EXERCISE
Pick up the Lunar New Year foods text after its last sentence and keep writing in the same style.

Published January 22, 2020
Lunar New Year — widely referred to as Chinese New Year, though many other Asian countries honor it — is the most important and celebrated holiday of the year for cultures rooted in a lunar calendar.
The festival is a spectacle that Marian Lien, president of the Organization for Chinese Americans Pittsburgh, can only describe as “Christmas, Thanksgiving, and the Fourth of July” all wrapped into one. Celebrations last 15 days, from the first new moon to the first full.
Food, unsurprisingly, is an integral part of the Lunar New Year tradition and is meant to bring blessings for the year to come. Everything eaten during the holiday, Lien explains, is symbolic, and often, the symbolism lies with a food’s phonetic meaning. “Chinese is a tonal language,” Lien explains via email. “So depending on where you put the emphasis of the syllable (or character), you can have two vastly different meanings.”
For example, dumplings are by no means a special-occasion food, but the name, jiǎo zi, sounds similar to the word for connection. It represents the linking of an old year to the new. And as an added blessing, the dumplings are shaped in the image of ancient currency — gold, shoe-shaped ingots — to bring prosperity as families welcome the new year together.
Whole fish, another common New Year’s dish, is significant for two reasons. Phonetically, the name refers to the concept of having more than enough. After China’s long history of famine, leftovers have become synonymous with wealth and not “living paycheck to paycheck.” And the cooking of the fish whole carries its own meaning. During the new year, harmony is found in completeness, whether that be from a round dining table or nose-to-tail cooking (or nose-to-fin in this case). Serving the animal whole symbolizes togetherness.
This concept carries over to noodles; long noodles are said to bless eaters with long life. “We would never dream of cutting a noodle,” explains Lien.
Pork is different. There is no symbolic meaning to its sound. Rather, the luck comes from the character. The written symbol depicts a home, wife, and husband with enough to eat, another blessing of prosperity to come.

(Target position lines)
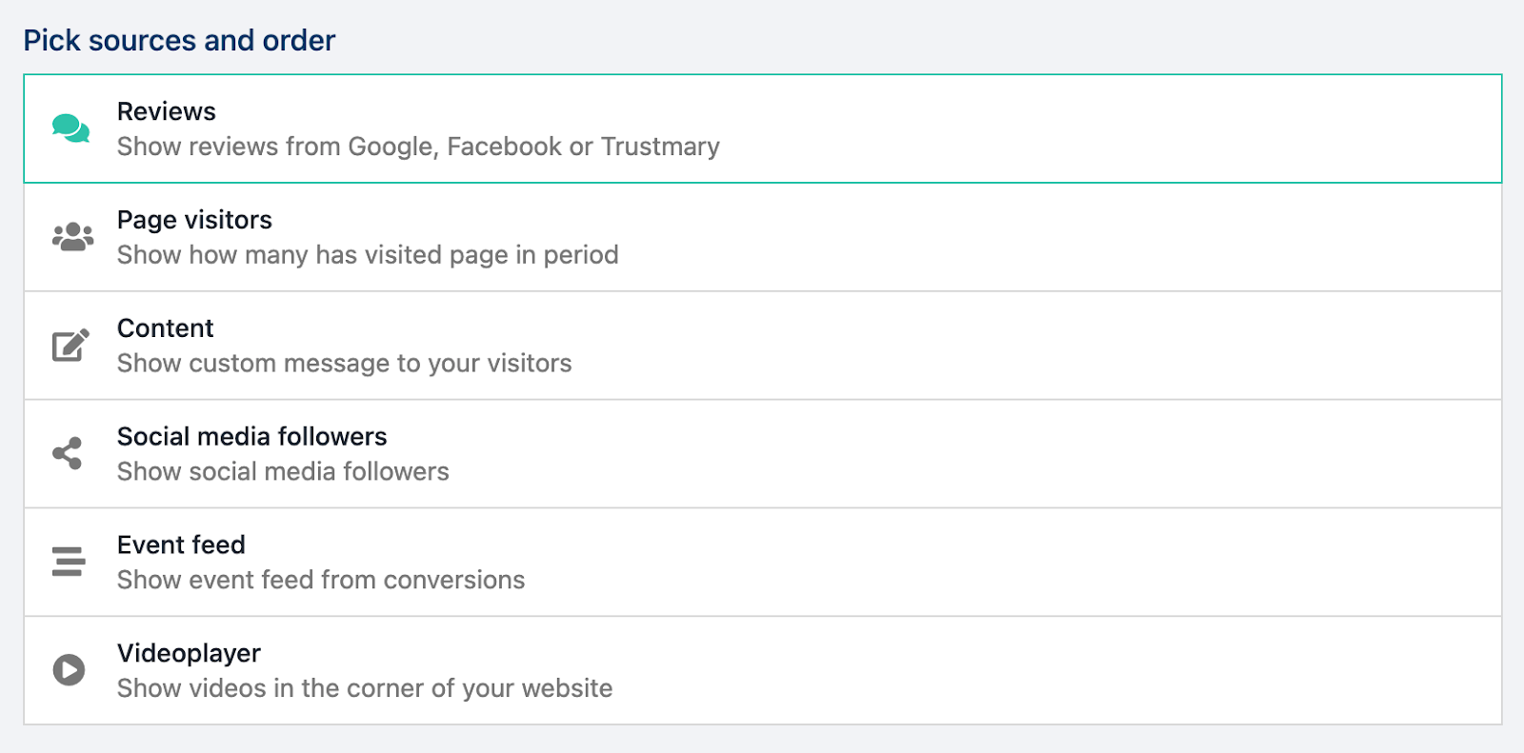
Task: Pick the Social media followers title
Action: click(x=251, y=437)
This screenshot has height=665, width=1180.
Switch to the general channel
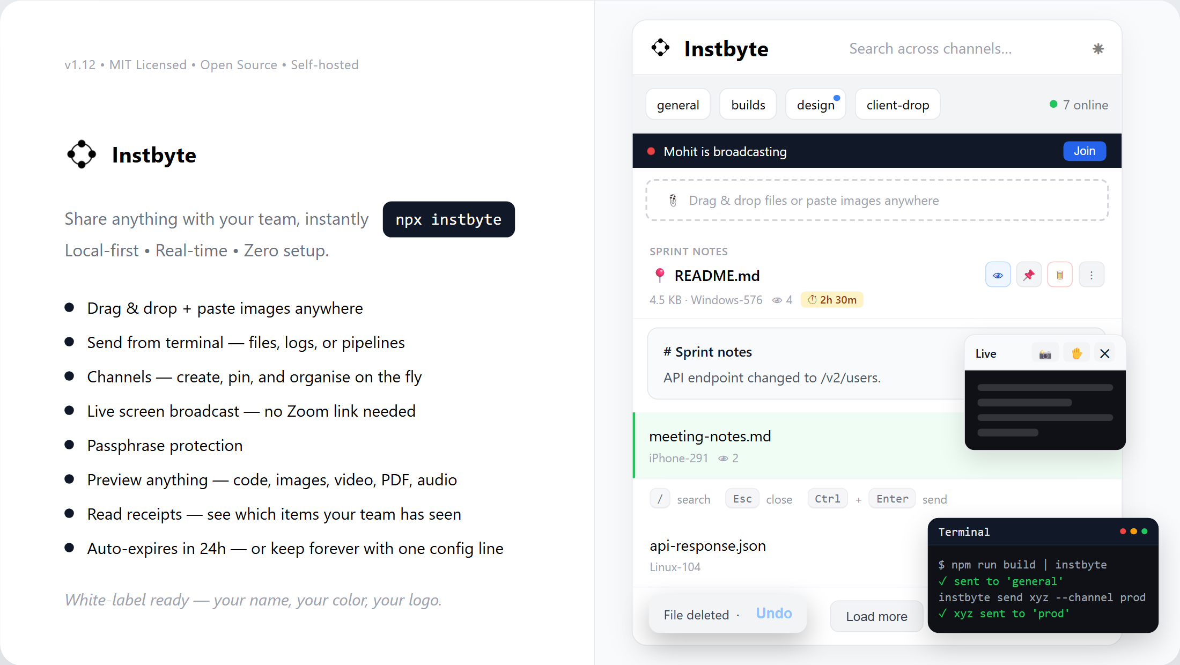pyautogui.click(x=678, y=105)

EXPECTED OUTPUT
Dried cantaloupe, coconut, lychee, and other sweet treats are customary ways families “wish you a sweet new year.” (Lien points out that Chinese sweets are tamer than what's common in the U.S. and that corn-syrup based candy has become a contemporary take on the ritual.) Pineapple cakes — the word for pineapple sounds similar to "plentiful" — are also popular as a piece of “sweetened luck.”All of these dishes come to play in one of the most observed rituals of Lunar New Year, a New Year’s Eve feast, or “reunion dinner.” Family members travel long distances to return home for the feast which marks the start of new year celebrations.
Five years ago, it was not easy to find these authentic, Lunar New Year dishes in Pittsburgh.
But today, Lien notes, there's a considerable demand for these traditions and Pittsburgh restaurants are delivering. A growing number of Chinese restaurants, most of which are located in Squirrel Hill, offer traditional Lunar New Year dishes year-round.
Lien directed me to Northeastern Kitchen, a hidden gem that was quite literally hidden in a basement on Forbes Ave., primarily for the dumplings, though the menu also has other New Year favorites like a specially-priced whole fish, steamed buns, and cold noodles.
Along with a garlic pork dish and a not New Year-related squid dish, I ordered two types of dumplings: steamed beef, and pork and Chinese cabbage.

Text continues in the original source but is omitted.